# any results of GCOC?



## M L (Nov 16, 2007)

I am looking for the results of the GCOC. Has anyone heard anything? Lots of pre-tournament discussions on here but no one posting results.


----------



## onoahi (Oct 5, 2007)

Fished it. Will post lengthy report later. We were 2nd and 3rd in tuna. Winner was 162#. 

Winning dolphin was approx 35#, lots of them but mostly small.

One wahoo was 32# and the only one caught.

No billfish c&r though multiple had hookups.

Water at Independence Hub was beautiful and lots of fish.

Decent blue water few miles south of dbl nipple and anice rip forming up, we were a day or two early.

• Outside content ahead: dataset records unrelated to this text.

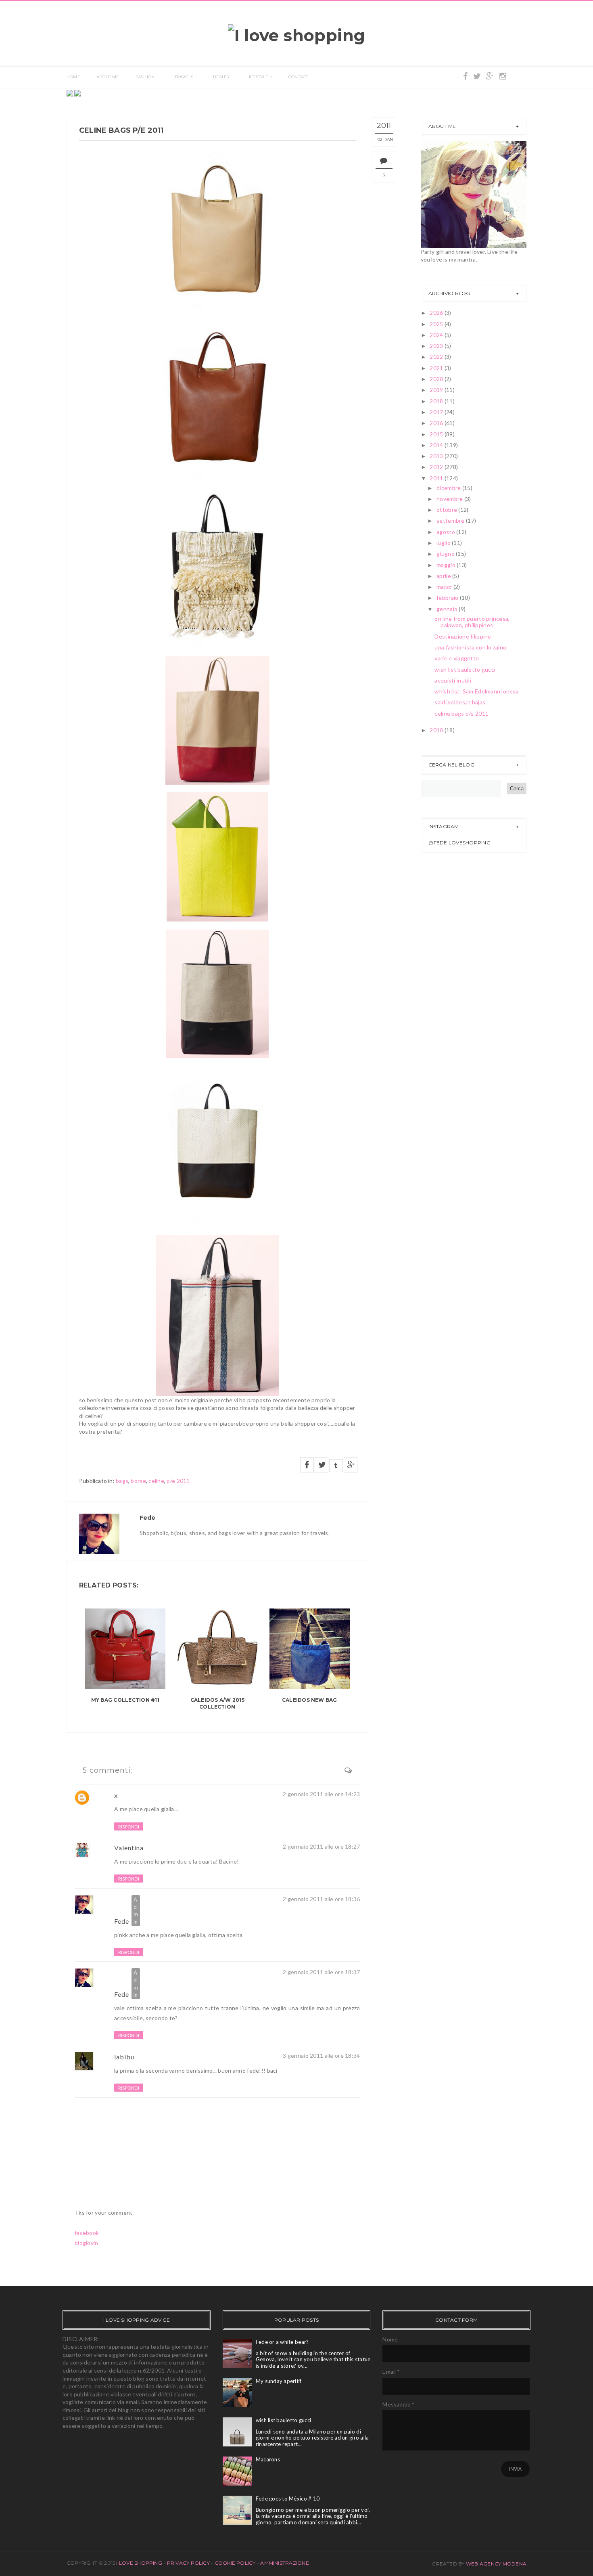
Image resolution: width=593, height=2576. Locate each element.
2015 (437, 434)
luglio (444, 542)
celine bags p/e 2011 (461, 713)
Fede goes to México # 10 (287, 2498)
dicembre (449, 487)
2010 (437, 730)
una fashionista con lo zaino (470, 647)
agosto (446, 531)
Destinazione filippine (462, 636)
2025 (437, 323)
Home (73, 77)
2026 (437, 312)
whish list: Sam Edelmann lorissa (476, 691)
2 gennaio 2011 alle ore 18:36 (321, 1898)
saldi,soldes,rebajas (459, 702)
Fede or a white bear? (282, 2342)
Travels (184, 77)
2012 (437, 466)
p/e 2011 (178, 1480)
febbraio (448, 597)
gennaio (447, 608)
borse (138, 1480)
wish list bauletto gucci (464, 669)
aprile (444, 575)
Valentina (129, 1847)
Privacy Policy (188, 2563)
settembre (451, 520)
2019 (437, 389)
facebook (87, 2232)
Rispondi (128, 1826)
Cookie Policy (235, 2563)
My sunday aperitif (279, 2381)
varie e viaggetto (456, 658)
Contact (298, 77)
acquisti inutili (452, 680)
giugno (446, 553)
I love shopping (139, 2563)
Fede (121, 1921)
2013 (437, 455)
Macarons (268, 2459)
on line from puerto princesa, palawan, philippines (471, 622)
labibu (124, 2057)
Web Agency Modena (496, 2564)
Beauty (221, 77)
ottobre (447, 509)
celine (156, 1480)
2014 (437, 445)
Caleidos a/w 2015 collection (217, 1703)
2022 (437, 356)
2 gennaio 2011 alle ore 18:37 (321, 1972)
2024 (437, 334)
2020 (437, 378)
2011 (437, 478)
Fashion (145, 77)
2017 (437, 411)
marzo (444, 586)
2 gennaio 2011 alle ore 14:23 (321, 1794)
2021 (437, 367)
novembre (450, 498)
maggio (446, 564)
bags (122, 1480)
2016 (437, 422)
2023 (437, 345)
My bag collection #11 (125, 1700)
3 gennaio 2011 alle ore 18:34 (321, 2055)
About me (107, 77)
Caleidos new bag (309, 1700)
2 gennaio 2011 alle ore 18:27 (321, 1846)
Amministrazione (284, 2563)
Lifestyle (257, 77)
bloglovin (86, 2242)
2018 (437, 401)
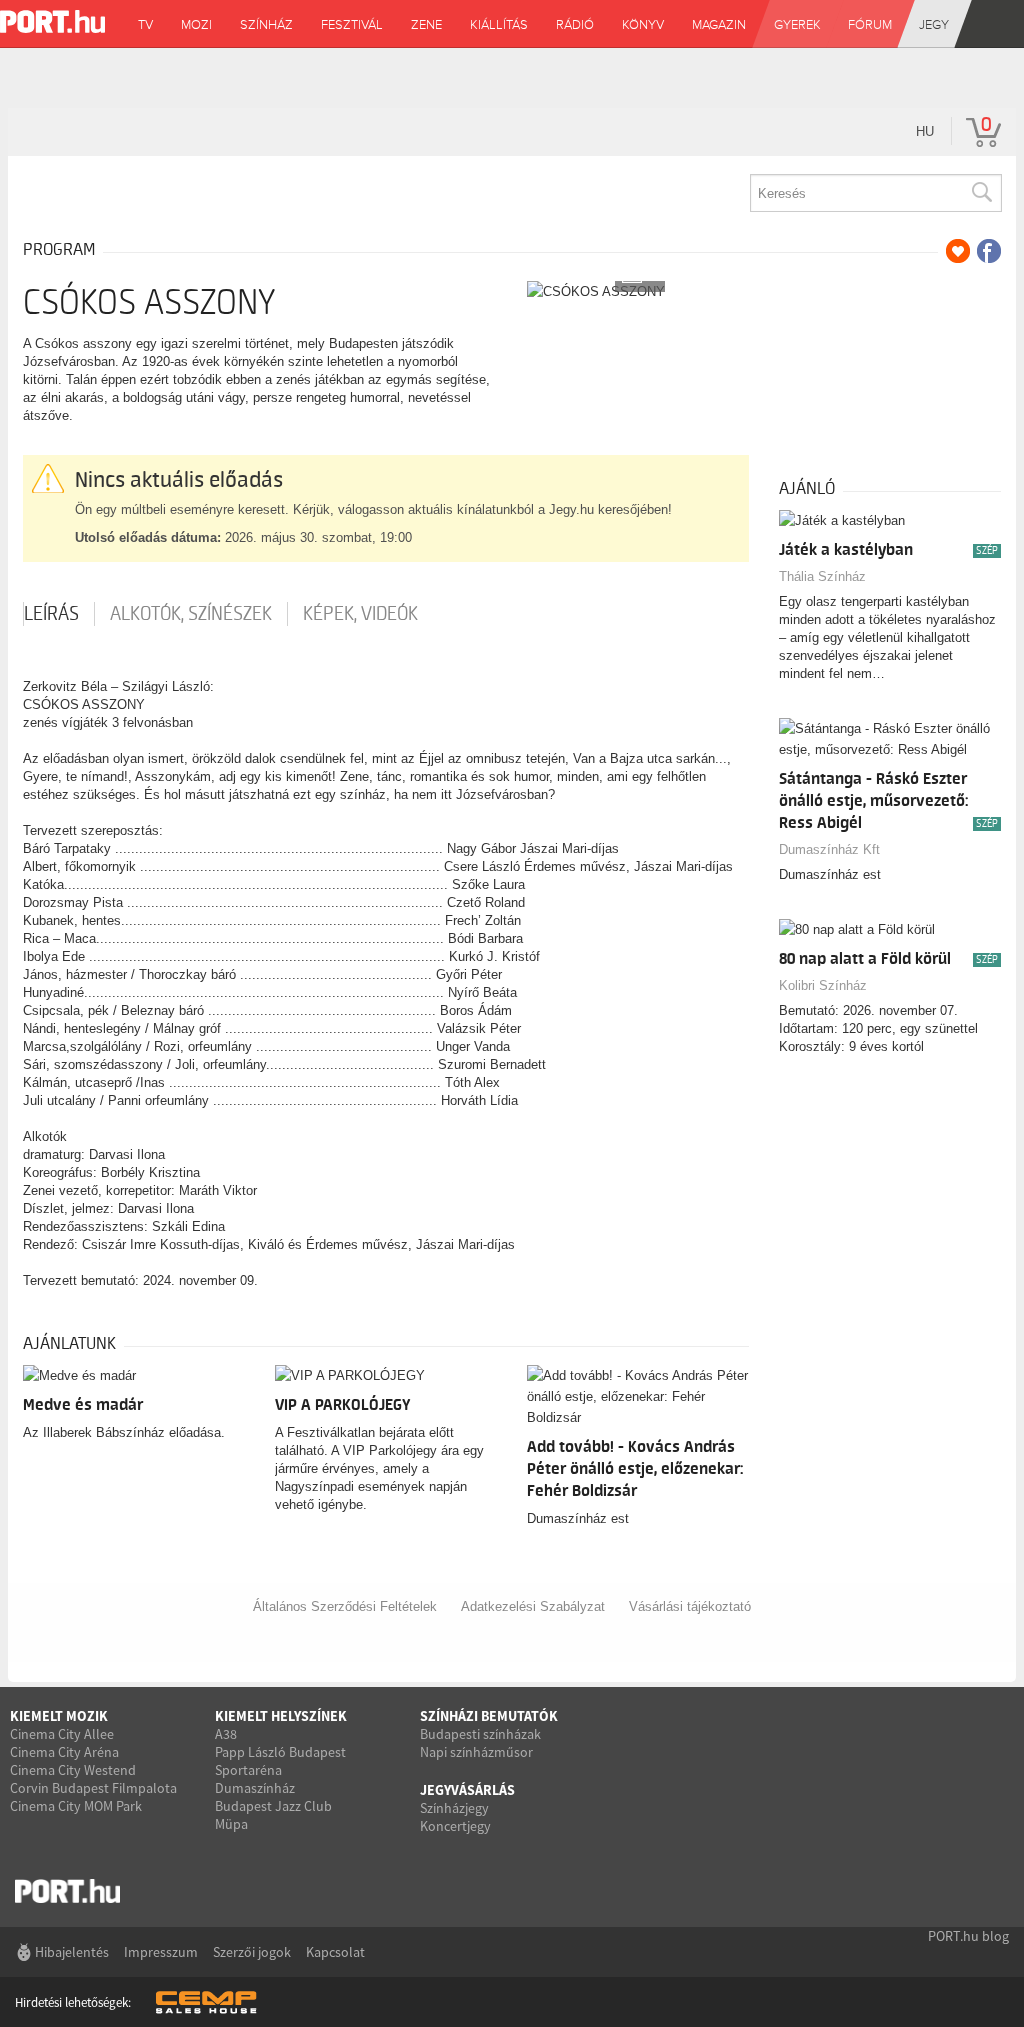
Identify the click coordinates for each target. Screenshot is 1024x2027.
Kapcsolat (335, 1952)
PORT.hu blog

Most boats went to the canyon and/or squiggles area.


----------



## Xiphius (Oct 10, 2007)

Wow nice tuna! How many boats fished?


----------



## Chris Couture (Sep 26, 2007)

I think they had 12 boats....


----------



## recess (Oct 8, 2007)

congrats on the tunas, glad to see some nice fish caught.


----------



## Donzi32 (Jan 31, 2009)

We fished the Tourney. Did not have very good luck. Went to Drillship, Horn, and Nautilus. Green water everywhere we went. Thought about Hub, but not sure on fuel. Caught small dolphin and some BF. Did not see any YF or mark anything that we thought might be YF. Shouldhave gone SE. Had good time though. Seemed like good group of people. Maybe bluewater will be in closer next year so more boats will fish.

BTW,if you have aspread out within a 1/2 mile of the "Shady Lady", please pull it in quick. They ran over 3 of our lines. He actuallyburied throttles to make sure he got them. Wehad spread out atNautilus trolling around. They were backed up to rig. We werewayout from rig. He took off with black smoke pouring outexhuast. Ran over lines, then came out of cabin with hands in air. Suckedline off of 3 30W's, then headed South?? You would thinkhe could see outriggers out! Youown me a couple of blue/white Islanders! I have no idea what they weredoing anyway. They showed up just after daylight and would stop, then accelerate quickly to other sideof rig. Then do it again and again.Did not see any lines out. Maybe looking for whales?:banghead


----------



## alexa041 (Jun 27, 2008)

Wow, you ran all the way to the independence hub, you must have some serious range. What size boat?


----------



## skindeep (May 31, 2009)

We fished it and had a great time. We headed for the blue water off South Pass and ended up 145 miles from OB. Had to go into Cypress Cove to refuel to get home. Turned into quite a journey but we found a great rip and pretty blue water. Ended up with first place dolphin. Had a white around the boat for 3 straight passes around a big patch of grass. Watched him chase a chicken dolphin so we caught one and tried live baiting with no luck. It was cool to see him swim right up towards the boat.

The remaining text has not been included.